The ride to Haenam takes a little over an hour, and

In my action gear.

we were there just as the bike’s poor padding was taking its toll on my butt. (My fault for getting old, and also for not riding enough to get calluses.) So we got out at our friends apartment complex and stretched in the sun. Out there, there aren’t as many foreigners, so kids stood around to gawk at the westerners, and point fingers, and we good-naturedly asked every kid how they were, which for elementary school kids, is about all the conversation they can handle.

Then it was time for me to head back. I headed west, to the coast, to check on a festival that was taking place out there. Immediately, I regretted it. This was route 18, a much higher road, that was more exposed to the heavy winds coming in from the sea. And I hadn’t dressed for the weather, so I spent half an hour shivering in the wind, and when I arrived in Jindo, my hands were numb and I was in no mood for exploration. And the festival proved to be more popular than I’d expected, so traffic was backed up across the bridge leading to the island. I turned north to Mokpo. This road was also cold, and though it was coastal, it was very industrial, and under a lot of construction, so it was more work than it was worth and I won’t bore you with the details.

To wrap it up, I got home cold but safe. It wasn’t the best ride, but I can say that overall the good rides have outnumbered the bad, and I hope the trend continues. I’ll keep you updated as events warrant.

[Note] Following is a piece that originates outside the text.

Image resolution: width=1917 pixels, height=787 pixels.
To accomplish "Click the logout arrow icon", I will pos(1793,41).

The Haenam Circle Route on Google Maps: http://bit.ly/nf9laI

Birthday time

It is almost time for my B-day, and our 6 month mark here.  I’m a little homesick for the bonfire and barbeque we would be having at home.  There’s no good place around here to have a fire, so I think we’ll just go out for Korean BBQ with a few friends. I hope that we stay here for a bit, but I can’t wait for my next backyard birthday BBQ with ya’ll again.  (pout)

In the mean time, there is nothing that we would love more than a birthday postcard and or bday Skype call.

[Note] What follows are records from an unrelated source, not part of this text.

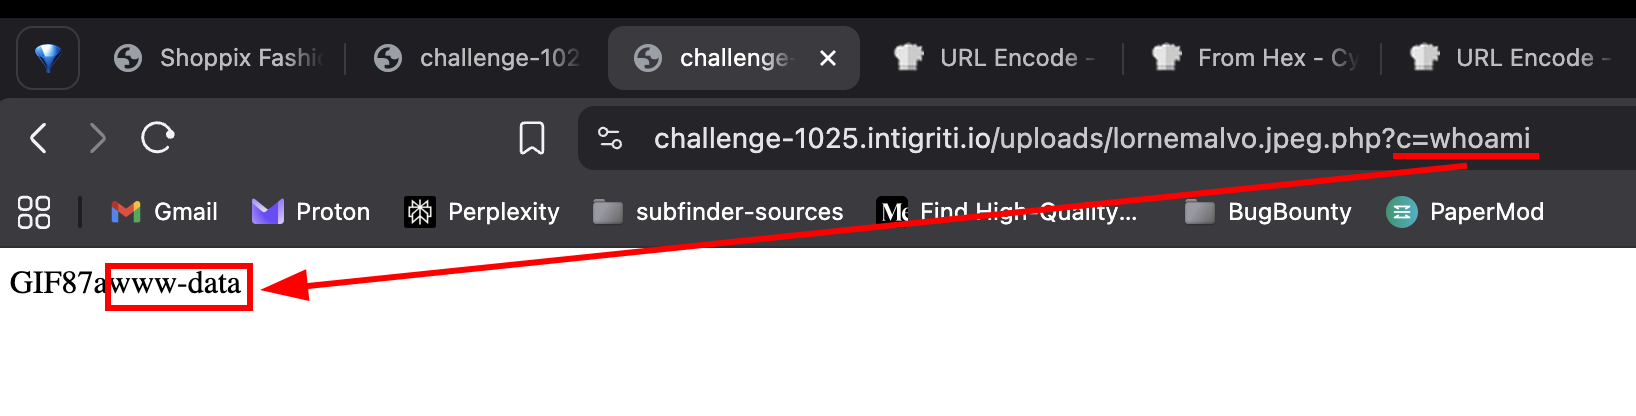1636x416 pixels.
Task: Open the From Hex CyberChef tab
Action: [1255, 58]
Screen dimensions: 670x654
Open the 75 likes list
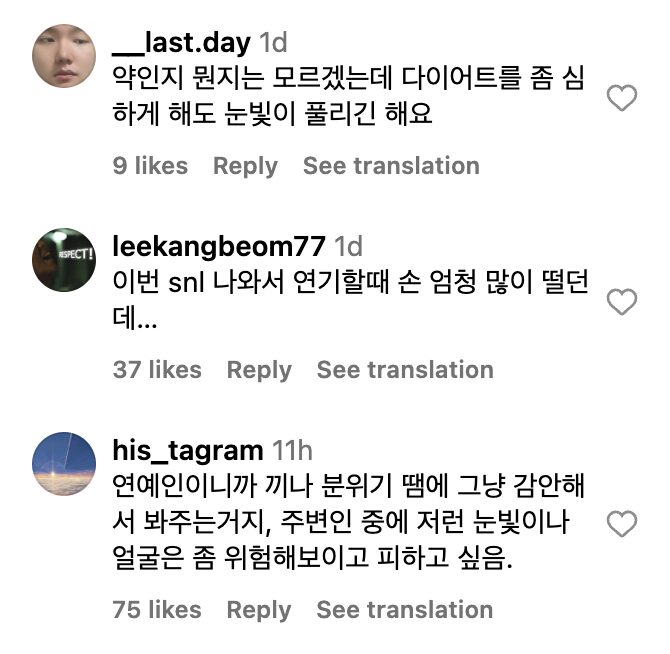coord(157,610)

I am excited for the Halloween party we’ll be having in Mokpo.  It’s a fundraiser for the orphanage I volunteer at and should be a great time.  In addition to a thriller dance-off, and a costume contest, there will be a bake-sale.  I’m trying to find the ingredeients necessary for a cookie-bar extravaganza!   Marshmallows go for $10 a bag here, dashing my krispy bar dreams, but I’ll whip something up.    Halloween is not a Korean thing, but it seems the foreigners know how to do it up right.

A country on the move!

Abandoned house #1

South Korea is a country on the move.  When we arrived they were laying the foundation for a building on my walk to school.  3 months later they were holding church services in that location.  I wrote in an earlier post that I walk past two abandoned houses on my way to work each day.  They have since been razed and begun laying the foundation for something.

I thought I would it would be interesting for you to see what it is along with me, so every few weeks I’ll try to update it.   It will give you a glimpse into the same/different game that Mike and I play everyday.

It is an approximately 6 feet wide and 100 feet long L shaped foot print.  They dug down about 6 feet and layed a rebar frame that they have filled about 4 feet deep with concrete so far.  The concrete was left to set for a day.

You’ll see in the pictures that they stopped exactly where the neighbor woman’s garden begins.  I think that is awesome, but it leaves questions on what the permitting process is for gardening and for construction.  And notice that I am walking alongside the site.  There are no safety signs or fences. You’ll also notice that the construction workers are a bit older than back home.  In general, manual labor is done by  older people.  Our sidewalk was recently repaired by a group of 60+ year old women.